Photo by Charley Myers

The following commentary was originally published March 2, 2023, by Honolulu Civil Beat.

Gov. Josh Green promised during the campaign to stop taxing food. It was a major part of his platform.

But then he didn’t mention the plan at all during his first State of the State address. Instead, he proposed a new tax credit to refund some of the cost of groceries when tax time rolls around.

Why the change?

Legislative leaders made it clear that the governor’s plan to stop taxing food was dead in the water. And the governor, it seems, is willing to accept a compromise solution rather than make no progress at all –– an understandable and probably wise approach.

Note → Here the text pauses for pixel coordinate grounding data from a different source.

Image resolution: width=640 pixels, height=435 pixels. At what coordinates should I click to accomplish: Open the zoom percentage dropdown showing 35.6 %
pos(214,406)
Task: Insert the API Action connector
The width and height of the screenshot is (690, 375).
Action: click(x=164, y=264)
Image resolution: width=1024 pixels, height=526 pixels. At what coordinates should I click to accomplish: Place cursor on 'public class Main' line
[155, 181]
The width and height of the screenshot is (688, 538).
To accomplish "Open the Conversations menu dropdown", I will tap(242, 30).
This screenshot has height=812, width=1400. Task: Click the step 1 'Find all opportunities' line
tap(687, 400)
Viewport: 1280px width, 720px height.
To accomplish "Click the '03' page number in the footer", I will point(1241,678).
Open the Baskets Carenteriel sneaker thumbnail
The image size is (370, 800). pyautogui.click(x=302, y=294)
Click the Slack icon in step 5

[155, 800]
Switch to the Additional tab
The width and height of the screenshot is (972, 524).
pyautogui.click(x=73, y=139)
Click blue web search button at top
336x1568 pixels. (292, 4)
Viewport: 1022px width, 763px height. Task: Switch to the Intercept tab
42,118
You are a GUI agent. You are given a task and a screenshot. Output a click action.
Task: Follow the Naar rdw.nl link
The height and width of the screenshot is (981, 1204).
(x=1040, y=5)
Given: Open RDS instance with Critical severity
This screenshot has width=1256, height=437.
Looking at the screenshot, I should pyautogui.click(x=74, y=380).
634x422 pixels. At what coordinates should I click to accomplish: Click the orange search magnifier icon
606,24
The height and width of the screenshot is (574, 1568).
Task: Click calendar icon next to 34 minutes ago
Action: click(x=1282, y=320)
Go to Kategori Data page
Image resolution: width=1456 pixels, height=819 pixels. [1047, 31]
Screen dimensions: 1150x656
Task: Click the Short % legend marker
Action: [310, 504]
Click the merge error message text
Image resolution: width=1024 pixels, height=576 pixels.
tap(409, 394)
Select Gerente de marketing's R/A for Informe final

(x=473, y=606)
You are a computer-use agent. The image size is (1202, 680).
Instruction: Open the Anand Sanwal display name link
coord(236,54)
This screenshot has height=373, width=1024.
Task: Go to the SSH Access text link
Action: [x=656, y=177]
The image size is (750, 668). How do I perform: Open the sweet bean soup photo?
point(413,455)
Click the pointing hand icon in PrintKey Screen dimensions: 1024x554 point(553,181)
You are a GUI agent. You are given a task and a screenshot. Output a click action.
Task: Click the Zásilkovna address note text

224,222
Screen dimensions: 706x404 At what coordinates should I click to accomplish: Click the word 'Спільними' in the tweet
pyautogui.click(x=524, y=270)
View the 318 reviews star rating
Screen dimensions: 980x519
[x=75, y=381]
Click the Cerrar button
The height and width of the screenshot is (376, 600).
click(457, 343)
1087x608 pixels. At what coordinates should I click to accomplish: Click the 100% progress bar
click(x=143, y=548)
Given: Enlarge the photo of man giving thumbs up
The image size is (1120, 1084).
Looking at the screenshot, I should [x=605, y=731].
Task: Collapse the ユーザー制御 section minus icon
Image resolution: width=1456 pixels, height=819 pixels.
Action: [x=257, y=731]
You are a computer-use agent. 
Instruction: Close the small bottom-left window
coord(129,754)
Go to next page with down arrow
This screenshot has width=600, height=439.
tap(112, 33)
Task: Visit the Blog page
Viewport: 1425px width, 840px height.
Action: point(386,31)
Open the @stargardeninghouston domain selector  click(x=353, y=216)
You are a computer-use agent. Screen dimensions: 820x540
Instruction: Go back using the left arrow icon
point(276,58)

If we fairly characterize the argument against eliminating the general excise tax on food, it goes like this: It doesn’t make sense to eliminate the GET on food because tourists also pay the GET when they eat at restaurants, and a tax break should be for residents. A tax credit, on the other hand, would only be available to those who live in Hawaii.

That argument makes some sense.

But there is a third way that would take into account the concerns of legislative leaders while sticking closer to the governor’s promise to eliminate the tax on food: eliminate the GET on groceries, but not on meals prepared and served by restaurants.

Getting rid of the GET on groceries would immediately lower the cost of food for Hawaii residents. Instead of having to wait to apply for and possibly receive only a small refund at tax time — which could be worth even less because of inflation — they would see immediate relief at the cash register.

From a national perspective, Hawaii is one of only 13 states that taxes groceries. Hawaii residents already spend a higher percentage of their income on food than families living on the mainland — 16.5% versus 12.5%, respectively.

By removing the GET, Hawaii shoppers would save at least $4.50 for every $100 they spend on groceries. That’s not a huge amount of savings, but every bit helps, and it adds up quick.

Hawaii’s 60-day legislative session is already more than a third of the way over, and we are rapidly approaching a key deadline next Friday, March 9: crossover.

Crossover is when bills move from one legislative chamber to the other (House to Senate and vice versa), and any bills that don’t advance are out for the season. So it is important to let our representatives know now that we support efforts to remove the GET on groceries.

Our lawmakers should also know that because the state has a significant budget surplus, they wouldn’t have to cut any spending to make up for any revenues that might be lost due to the groceries exemption.

Green won both the gubernatorial primary and the general election in a landslide, in part because of his pledge to get rid of this regressive tax on food. Lawmakers would be wise to follow the will of the voters who sent a clear message that they want elected officials to lower the cost of living.

Help the governor keep his promise. Get rid of the GET on groceries.